Ji-hoon shoves the door shut with his elbow and a moment later Jane is slowly descending through darkness and a smell of metal and dust and cold. The smell changes to something like wet wood that’s been lying in a pond for a long time. Sweet and sour. Jane recognizes the wine cellars, even though she’s never been in a wine cellar before. When the dumbwaiter stops, she fumbles for the door handle and propels the door open. Mr. Vanders is standing ten feet away aiming a pistol at her.

“Don’t shoot me!” Jane squeaks again, but he’s already returned the gun to the holster at his hip. He comes up to Jane and glares at her.

“Why are you here?” he demands.

“Ravi is bringing the FBI agents to the bay through the ramble,” says Jane. “Someone needs to warn Ivy right away.”

“Hm,” says Mr. Vanders, pursing his lips, thinking this over.

“Call her!” Jane says, frustrated with him for wasting time. “On her walkie-talkie!”

“She doesn’t have it,” he says, jutting his chin at a nearby table, where the walkie-talkie sits. “She’d left by the time it arrived.”

“Call her phone!”

“Phones don’t work at the other end of the island,” he says. “Mrs. V is in a meeting and I’m with a patient. Phoebe’s watching Ji-hoon—not that we could ask any more of the Brits at this point—and Ivy, Patrick, and Cook are already at the bay. I’ll have to cancel my session and go myself.”

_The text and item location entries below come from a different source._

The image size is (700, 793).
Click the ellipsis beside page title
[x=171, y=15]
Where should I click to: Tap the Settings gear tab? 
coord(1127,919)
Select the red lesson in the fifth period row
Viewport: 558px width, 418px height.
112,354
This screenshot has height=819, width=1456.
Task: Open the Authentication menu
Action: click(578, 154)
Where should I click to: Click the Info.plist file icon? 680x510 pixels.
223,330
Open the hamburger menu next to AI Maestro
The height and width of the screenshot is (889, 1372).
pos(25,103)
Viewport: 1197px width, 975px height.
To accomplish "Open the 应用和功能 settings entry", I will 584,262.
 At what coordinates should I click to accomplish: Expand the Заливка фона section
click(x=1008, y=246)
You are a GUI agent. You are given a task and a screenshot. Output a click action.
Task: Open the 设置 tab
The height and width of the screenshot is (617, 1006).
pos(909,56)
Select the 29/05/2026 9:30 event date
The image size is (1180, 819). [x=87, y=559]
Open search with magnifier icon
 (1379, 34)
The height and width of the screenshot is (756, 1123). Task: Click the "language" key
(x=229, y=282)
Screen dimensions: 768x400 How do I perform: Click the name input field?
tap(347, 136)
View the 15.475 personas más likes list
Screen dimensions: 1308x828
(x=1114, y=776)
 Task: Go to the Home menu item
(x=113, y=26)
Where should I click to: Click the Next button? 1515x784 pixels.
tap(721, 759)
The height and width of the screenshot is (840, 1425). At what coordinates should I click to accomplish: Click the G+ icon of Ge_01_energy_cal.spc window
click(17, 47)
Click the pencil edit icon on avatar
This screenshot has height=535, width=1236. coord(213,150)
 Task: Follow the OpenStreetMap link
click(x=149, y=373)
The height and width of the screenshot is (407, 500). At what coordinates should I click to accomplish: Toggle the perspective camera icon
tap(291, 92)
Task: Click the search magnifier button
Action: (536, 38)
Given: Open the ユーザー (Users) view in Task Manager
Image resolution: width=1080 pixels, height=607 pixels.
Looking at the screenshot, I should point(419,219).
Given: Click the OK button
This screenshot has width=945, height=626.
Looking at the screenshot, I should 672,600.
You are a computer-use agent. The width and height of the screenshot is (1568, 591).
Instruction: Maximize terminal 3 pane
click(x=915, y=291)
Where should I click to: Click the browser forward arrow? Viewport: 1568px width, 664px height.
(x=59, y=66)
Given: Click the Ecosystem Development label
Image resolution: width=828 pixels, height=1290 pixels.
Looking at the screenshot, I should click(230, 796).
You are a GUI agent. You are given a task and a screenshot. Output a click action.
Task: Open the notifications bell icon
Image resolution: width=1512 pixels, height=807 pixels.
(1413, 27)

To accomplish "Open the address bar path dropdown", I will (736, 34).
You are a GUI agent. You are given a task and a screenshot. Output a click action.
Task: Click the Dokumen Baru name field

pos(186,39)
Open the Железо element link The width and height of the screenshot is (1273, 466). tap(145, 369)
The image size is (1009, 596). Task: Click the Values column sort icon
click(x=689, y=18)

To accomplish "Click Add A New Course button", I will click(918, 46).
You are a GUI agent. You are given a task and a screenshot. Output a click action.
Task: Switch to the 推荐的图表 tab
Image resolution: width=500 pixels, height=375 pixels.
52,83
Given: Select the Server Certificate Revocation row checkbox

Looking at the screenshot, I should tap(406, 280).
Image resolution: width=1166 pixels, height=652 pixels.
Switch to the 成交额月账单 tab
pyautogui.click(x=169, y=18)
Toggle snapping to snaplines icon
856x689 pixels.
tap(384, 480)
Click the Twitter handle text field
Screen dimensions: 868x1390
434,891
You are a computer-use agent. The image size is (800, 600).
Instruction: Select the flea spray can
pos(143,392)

“No,” Jane says. “Let me go.”

“Absolutely not,” says Mr. Vanders. “You are a novice and a civilian.”

“I’m not a child,” Jane says, pushing herself out of the dumbwaiter one leg at a time. “I can carry a message. I have common sense. I’m my aunt’s niece,” she says.

Mr. Vanders’s eyebrows rise the tiniest smidge.

“Please,” Jane says, standing tall to face him. “It’s my fault the FBI is here, and there’s no time for this. Please, please, let me go.”

Mr. Vanders lets out a sigh that’s almost a growl. “Come on,” he says, grabbing Jane and pulling her down an aisle of wines so abruptly that she almost falls. He eyes her outfit. “Those look like sensible boots. Can you run in them?”

“Yes.”

He rounds a corner and launches down another aisle, towing Jane with him, shoving a flashlight at her. He’s very strong for a man who seems old. “The door at the bay looks like a rock, but it’s got a leather handle on the left that opens toward you,” he says, turni

ng another corner. “Turn off the flashlight before you open the door, and open it slowly. Step out slowly and call Ivy’s name quietly until you get her attention. She’ll still be on lookout while Patrick deals with the kids and the cargo. The water can be noisy but she’ll be close. Are you getting all this?”

“Yes.”

He reaches for his holster. “Have you ever shot a gun?”

“No!” Jane says. “I don’t want it! I wouldn’t even know who to shoot!”

“Calm down,” says Mr. Vanders. “No one’s going to shoot anybody.”

“It’s not reasonable to assume that when everyone has a gun! I’m not taking it.”